*** Excerpted text

Friday 4 June 2010

Drawing for Instruction - Talbot Rice

"We should talk less and draw more. Personally I would like to renounce speech altogether and, like organic nature, communicate everything I have to say in sketches," proclaimed Johann Wolfgang von Goethe, establishing drawing as the paramount form of human communication. Renouncing speech may be slightly extreme, but this sentiment highlights the essential function of illustration as a means of conveying and gaining knowledge of a particular object or concept.

The Talbot Rice Gallery's first show of 2010, Drawing For Instruction, explores this didactic function of drawing across a wide range of academic disciplines, juxtaposing early 19th century life drawings from the Edinburgh College of Art with digital drawings (viewed through 3D glasses) from the School of Chemistry.

******

#### Activity
Give the passage of the exhibition review between "The Talbot Rice" and "School of Chemistry.", inclusive, with "3D glasses" replaced by "stereoscopic glasses".

*** Records

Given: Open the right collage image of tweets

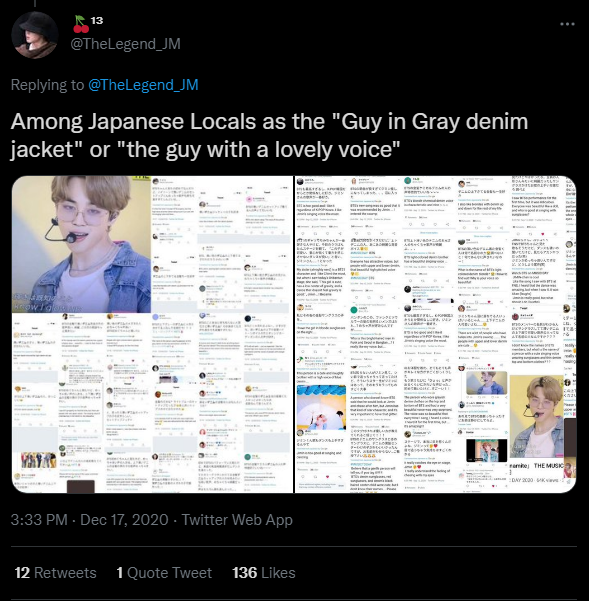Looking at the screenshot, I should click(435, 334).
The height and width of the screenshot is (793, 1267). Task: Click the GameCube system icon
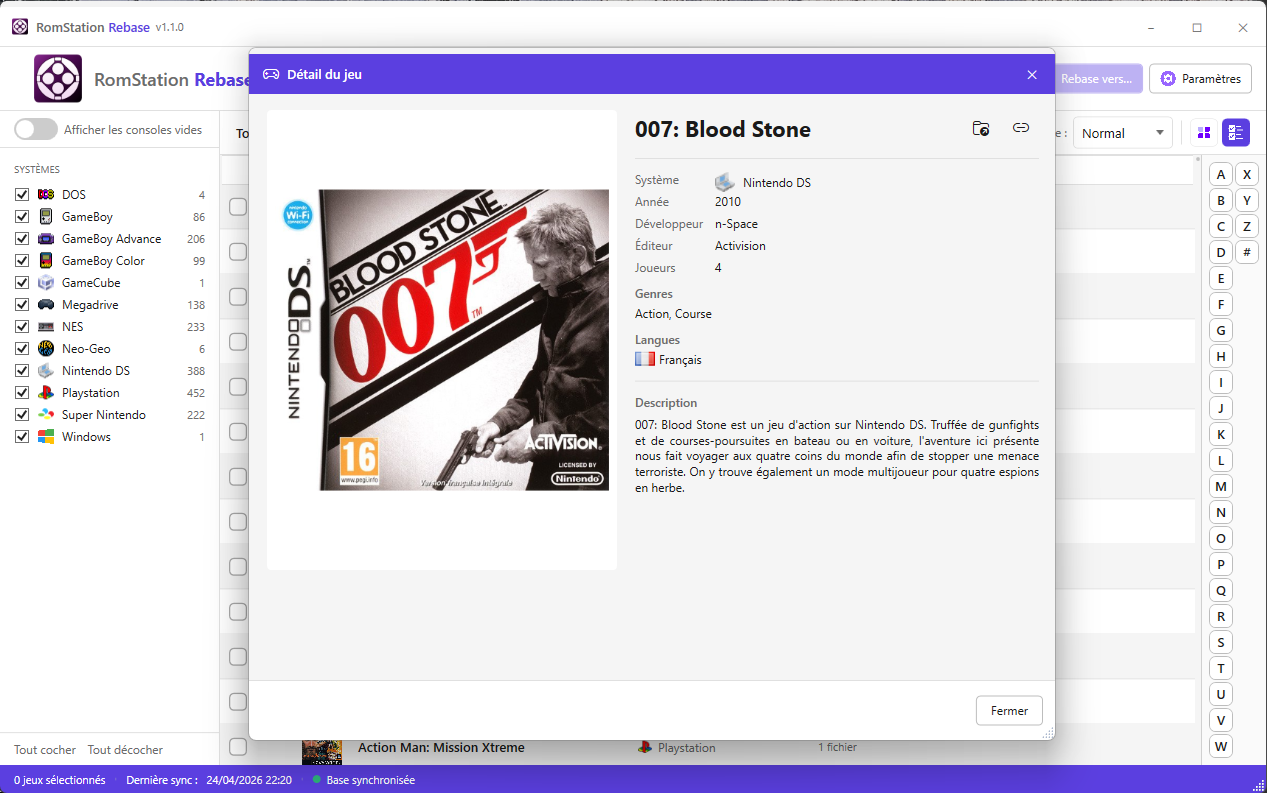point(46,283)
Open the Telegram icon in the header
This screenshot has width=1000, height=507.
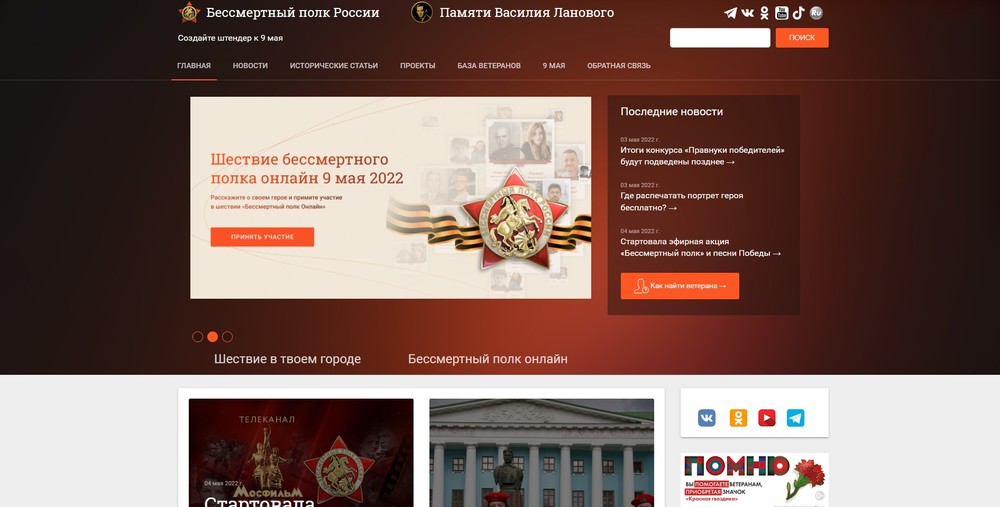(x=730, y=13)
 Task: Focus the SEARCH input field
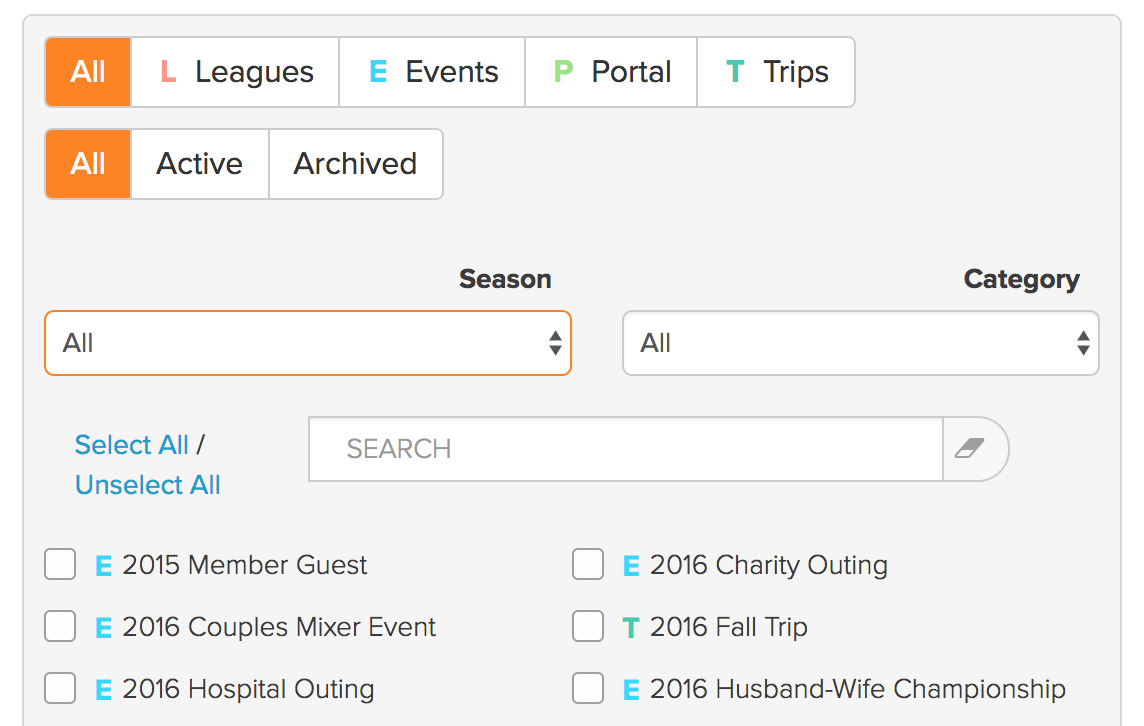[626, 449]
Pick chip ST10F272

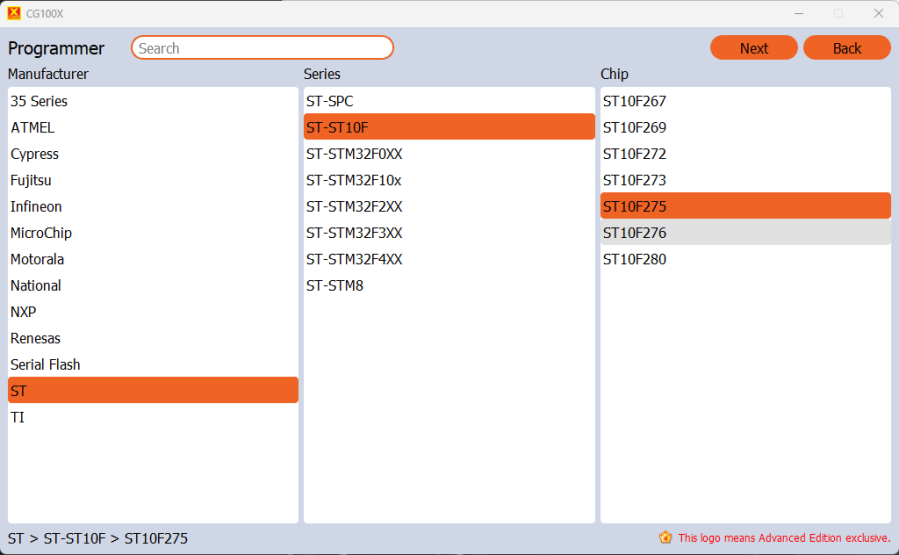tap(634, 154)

******

#### Solution for this task
The Talbot Rice Gallery's first show of 2010, Drawing For Instruction, explores this didactic function of drawing across a wide range of academic disciplines, juxtaposing early 19th century life drawings from the Edinburgh College of Art with digital drawings (viewed through stereoscopic glasses) from the School of Chemistry.